Zone Based Firewall

In zone-based policy, interfaces are assigned to zones, and inspection policy is applied to traffic moving between the zones and acted on according to firewall rules. A Zone is a group of interfaces that have similar functions or features. It establishes the security borders of a network. A zone defines a boundary where traffic is subjected to policy restrictions as it crosses to another region of a network.

Key Points:

  • A zone must be configured before an interface is assigned to it and an interface can be assigned to only a single zone.

  • All traffic to and from an interface within a zone is permitted.

  • All traffic between zones is affected by existing policies

  • Traffic cannot flow between zone member interface and any interface that is not a zone member.

  • You need 2 separate firewalls to define traffic: one for each direction.

Note

In T2199 the syntax of the zone configuration was changed. The zone configuration moved from zone-policy zone <name> to firewall zone <name>.

Configuration

As an alternative to applying policy to an interface directly, a zone-based firewall can be created to simplify configuration when multiple interfaces belong to the same security zone. Instead of applying rule-sets to interfaces, they are applied to source zone-destination zone pairs.

An basic introduction to zone-based firewalls can be found here, and an example at Zone-Policy example.

Define a Zone

To define a zone setup either one with interfaces or a local zone.

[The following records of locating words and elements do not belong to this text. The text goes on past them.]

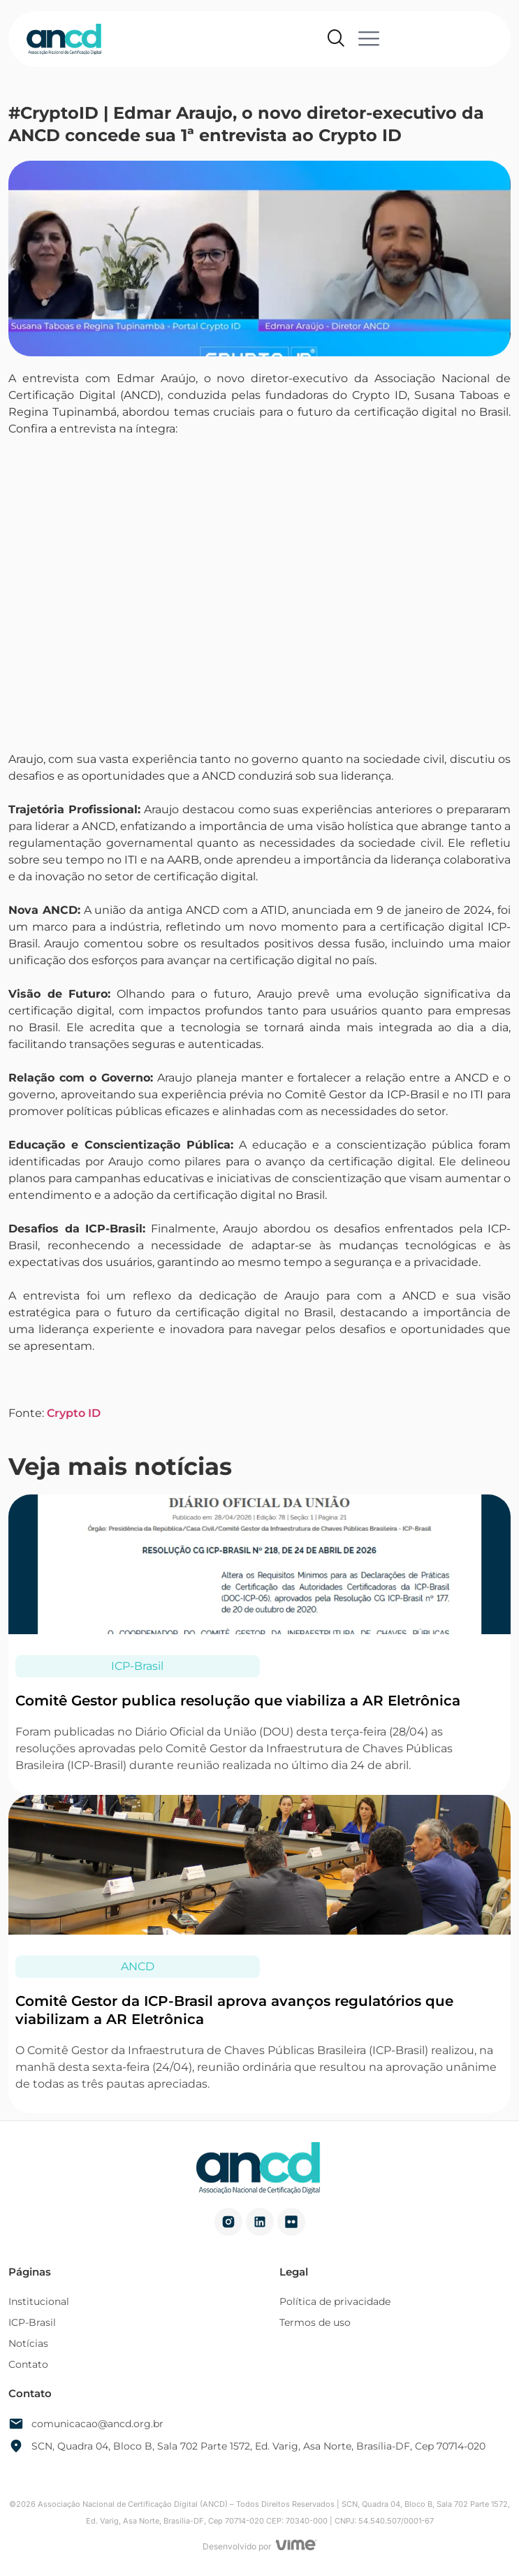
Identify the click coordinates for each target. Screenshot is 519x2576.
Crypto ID (74, 1413)
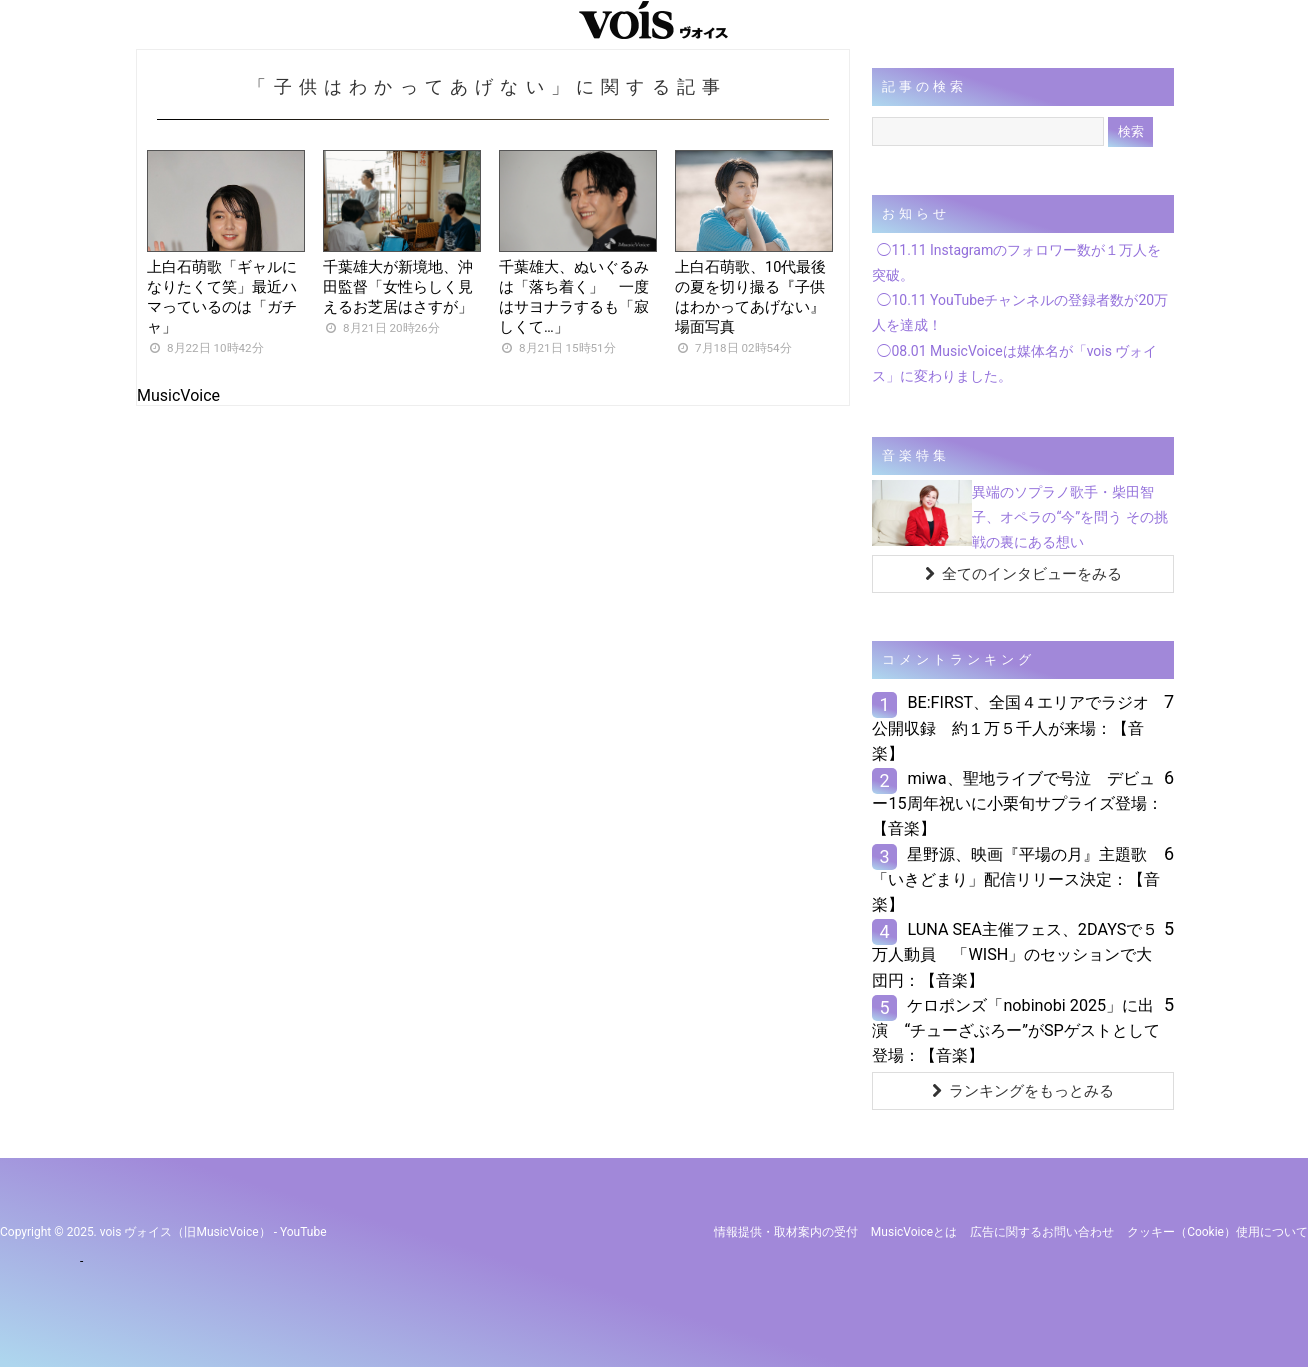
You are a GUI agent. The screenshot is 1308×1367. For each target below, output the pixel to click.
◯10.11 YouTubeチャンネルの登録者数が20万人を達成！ (1020, 312)
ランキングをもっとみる (1023, 1091)
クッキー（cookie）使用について (1217, 1232)
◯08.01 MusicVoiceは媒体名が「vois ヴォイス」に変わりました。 (1014, 363)
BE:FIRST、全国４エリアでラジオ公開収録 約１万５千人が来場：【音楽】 (1010, 727)
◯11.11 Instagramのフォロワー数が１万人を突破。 (1016, 262)
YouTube (303, 1232)
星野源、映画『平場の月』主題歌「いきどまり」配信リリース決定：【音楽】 (1016, 879)
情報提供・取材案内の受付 (786, 1232)
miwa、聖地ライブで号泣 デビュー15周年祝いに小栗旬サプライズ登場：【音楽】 (1017, 803)
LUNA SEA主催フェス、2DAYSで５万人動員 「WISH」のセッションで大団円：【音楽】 (1015, 954)
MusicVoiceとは (914, 1232)
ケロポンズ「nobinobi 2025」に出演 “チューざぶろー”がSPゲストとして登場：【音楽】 (1015, 1030)
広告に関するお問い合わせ (1042, 1232)
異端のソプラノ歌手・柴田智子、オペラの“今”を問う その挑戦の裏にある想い (1069, 517)
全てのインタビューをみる (1023, 574)
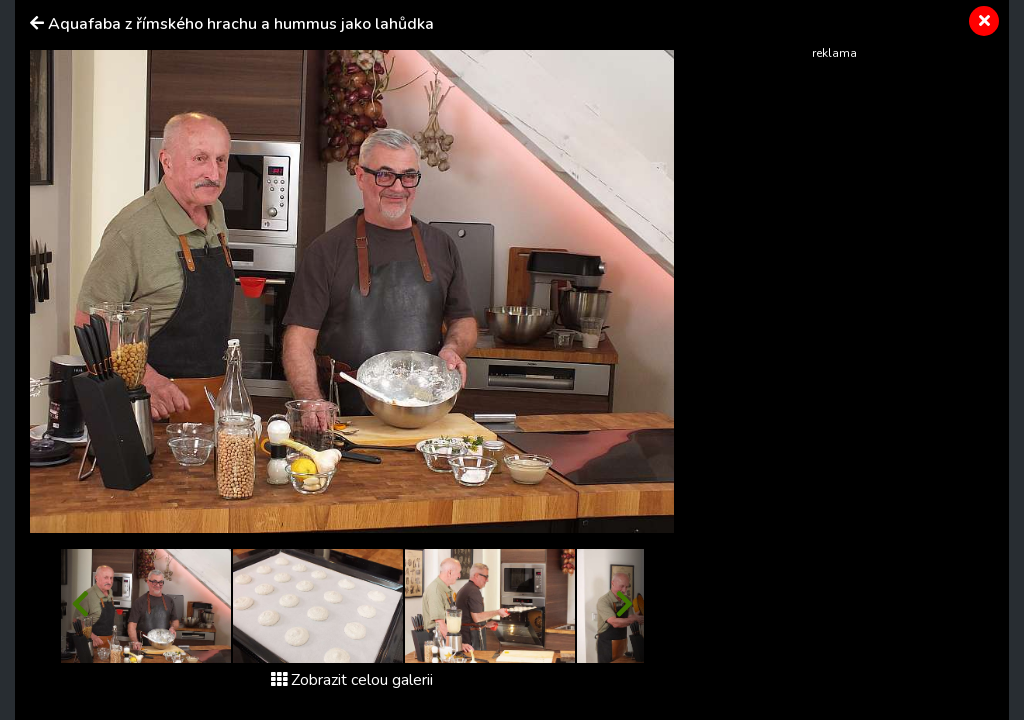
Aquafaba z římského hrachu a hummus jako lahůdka (241, 24)
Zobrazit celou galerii (352, 680)
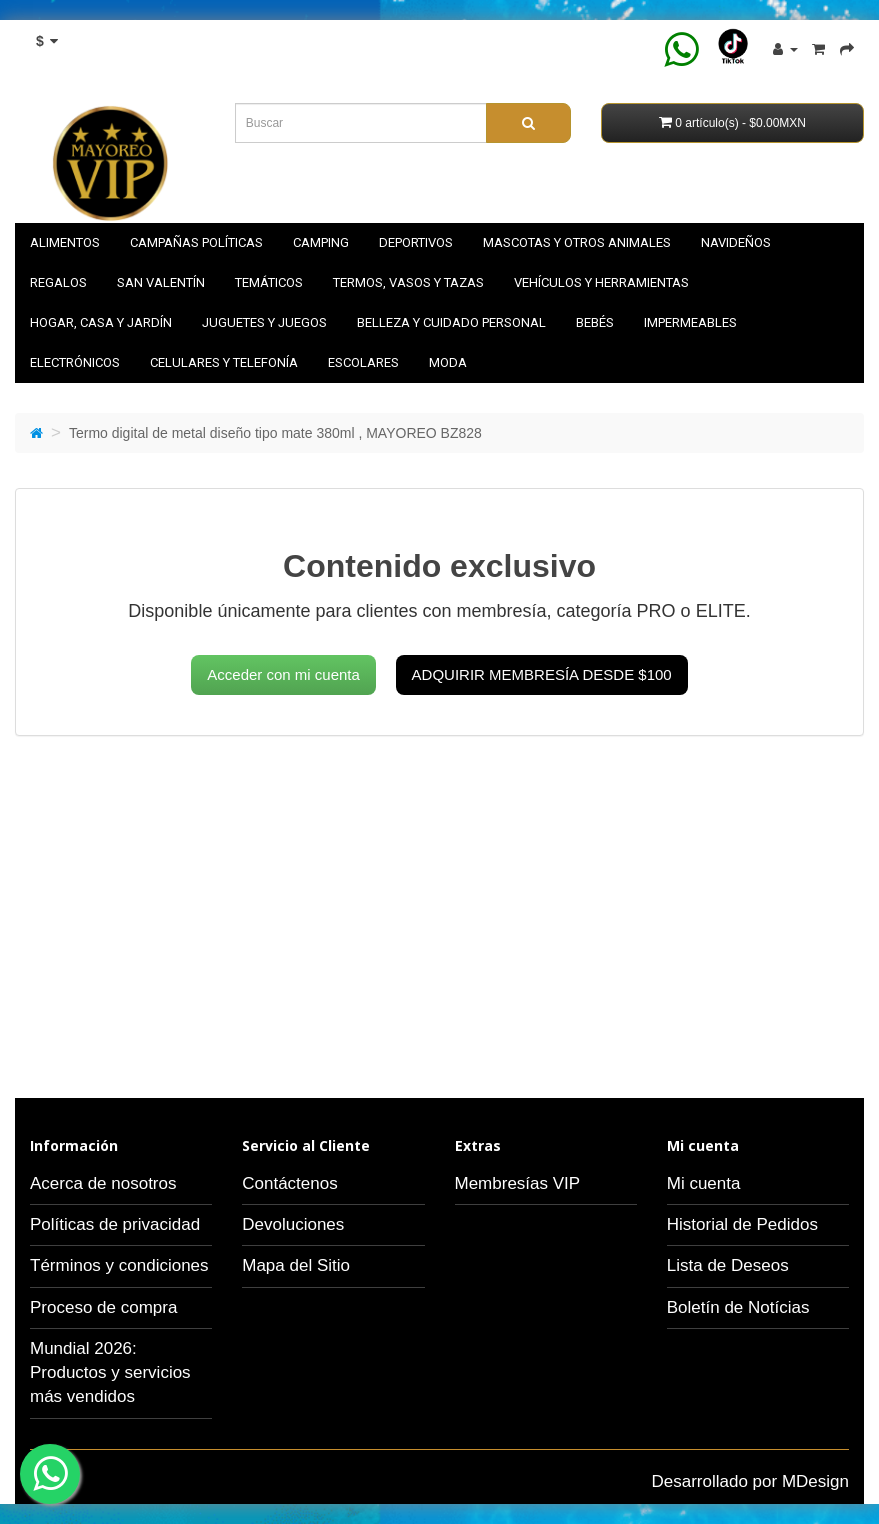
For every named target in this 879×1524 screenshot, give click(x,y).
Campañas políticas (196, 242)
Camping (321, 242)
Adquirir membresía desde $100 (542, 674)
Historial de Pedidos (742, 1224)
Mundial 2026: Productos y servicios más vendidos (110, 1373)
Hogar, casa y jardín (101, 322)
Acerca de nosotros (103, 1183)
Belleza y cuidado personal (451, 322)
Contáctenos (289, 1183)
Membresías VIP (518, 1183)
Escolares (363, 362)
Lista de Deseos (728, 1265)
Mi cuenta (704, 1183)
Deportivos (416, 242)
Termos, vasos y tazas (408, 282)
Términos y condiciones (119, 1265)
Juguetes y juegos (264, 322)
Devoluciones (293, 1224)
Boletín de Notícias (738, 1307)
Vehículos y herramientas (601, 282)
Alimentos (65, 242)
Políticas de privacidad (115, 1224)
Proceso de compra (103, 1307)
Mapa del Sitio (296, 1265)
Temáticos (269, 282)
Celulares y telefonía (224, 362)
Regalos (58, 282)
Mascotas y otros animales (577, 242)
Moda (448, 362)
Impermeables (690, 322)
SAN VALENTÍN (161, 282)
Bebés (595, 322)
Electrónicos (75, 362)
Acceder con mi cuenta (283, 674)
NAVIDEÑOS (736, 242)
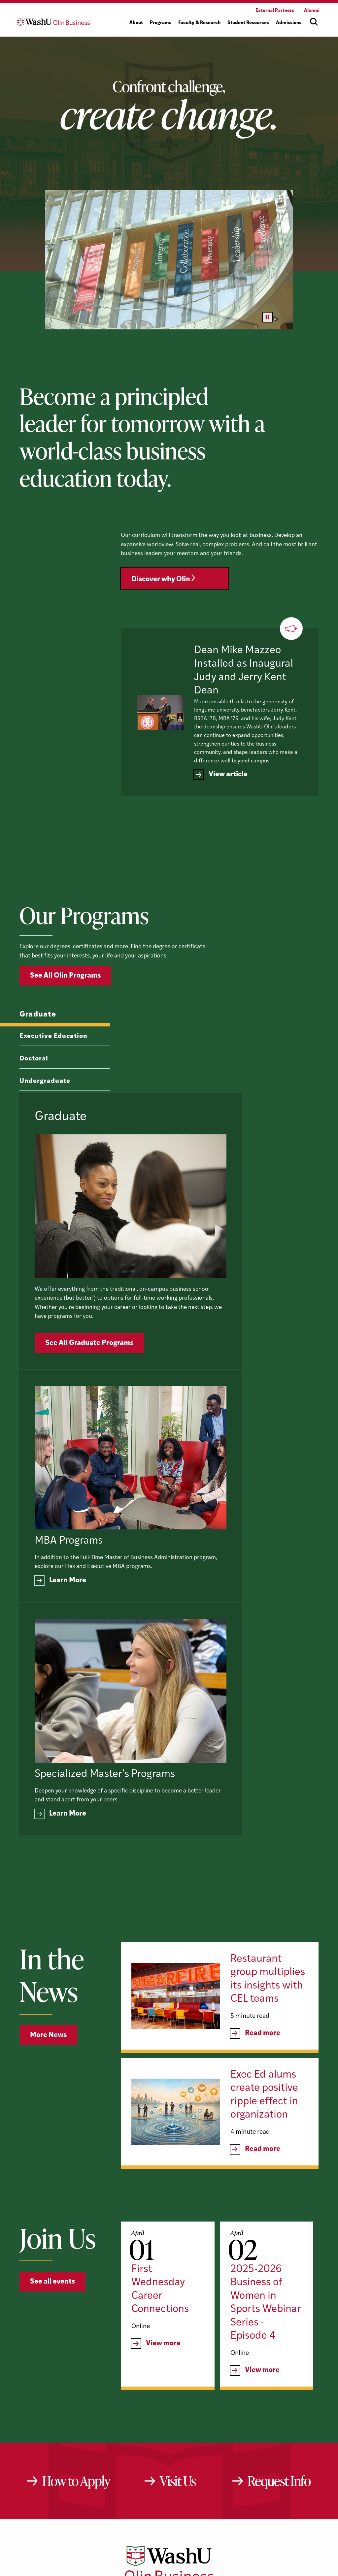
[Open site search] (314, 22)
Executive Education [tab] (53, 1069)
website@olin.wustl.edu (238, 2479)
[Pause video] (267, 317)
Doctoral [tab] (33, 1091)
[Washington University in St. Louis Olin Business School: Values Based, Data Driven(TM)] (169, 2430)
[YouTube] (147, 2458)
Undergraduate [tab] (44, 1114)
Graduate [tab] (37, 1047)
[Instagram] (192, 2458)
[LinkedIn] (171, 2458)
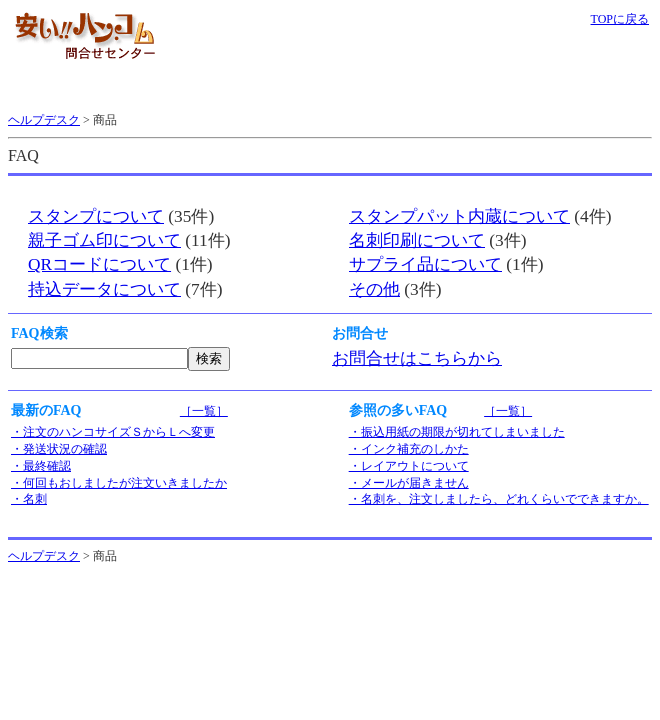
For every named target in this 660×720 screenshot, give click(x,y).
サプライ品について (425, 264)
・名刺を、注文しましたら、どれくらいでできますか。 (499, 499)
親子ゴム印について (104, 240)
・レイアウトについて (409, 466)
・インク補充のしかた (409, 449)
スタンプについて (96, 216)
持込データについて (104, 289)
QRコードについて (99, 264)
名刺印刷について (417, 240)
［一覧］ (204, 411)
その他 (374, 289)
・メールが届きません (409, 483)
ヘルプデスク (44, 120)
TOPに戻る (620, 19)
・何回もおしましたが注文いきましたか (119, 483)
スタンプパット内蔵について (459, 216)
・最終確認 (41, 466)
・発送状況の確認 (59, 449)
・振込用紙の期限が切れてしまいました (457, 432)
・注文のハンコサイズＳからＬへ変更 (113, 432)
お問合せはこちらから (417, 358)
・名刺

set firewall zone <name> interface <interface>

Set interfaces to a zone. A zone can have multiple interfaces. But an interface can only be a member in one zone.

set firewall zone <name> local-zone

Define the zone as a local zone. A local zone has no interfaces and will be applied to the router itself.

set firewall zone <name> default-action [drop | reject]

Change the default-action with this setting.

set firewall zone <name> description

Set a meaningful description.

Applying a Rule-Set to a Zone

Before you are able to apply a rule-set to a zone you have to create the zones first.

It helps to think of the syntax as: (see below). The ‘rule-set’ should be written from the perspective of: Source Zone-to->*Destination Zone*

set firewall zone <Destination Zone> from <Source Zone> firewall name <rule-set>
set firewall zone <name> from <name> firewall name <rule-set>
set firewall zone <name> from <name> firewall ipv6-name <rule-set>

You apply a rule-set always to a zone from an other zone, it is recommended to create one rule-set for each zone pair.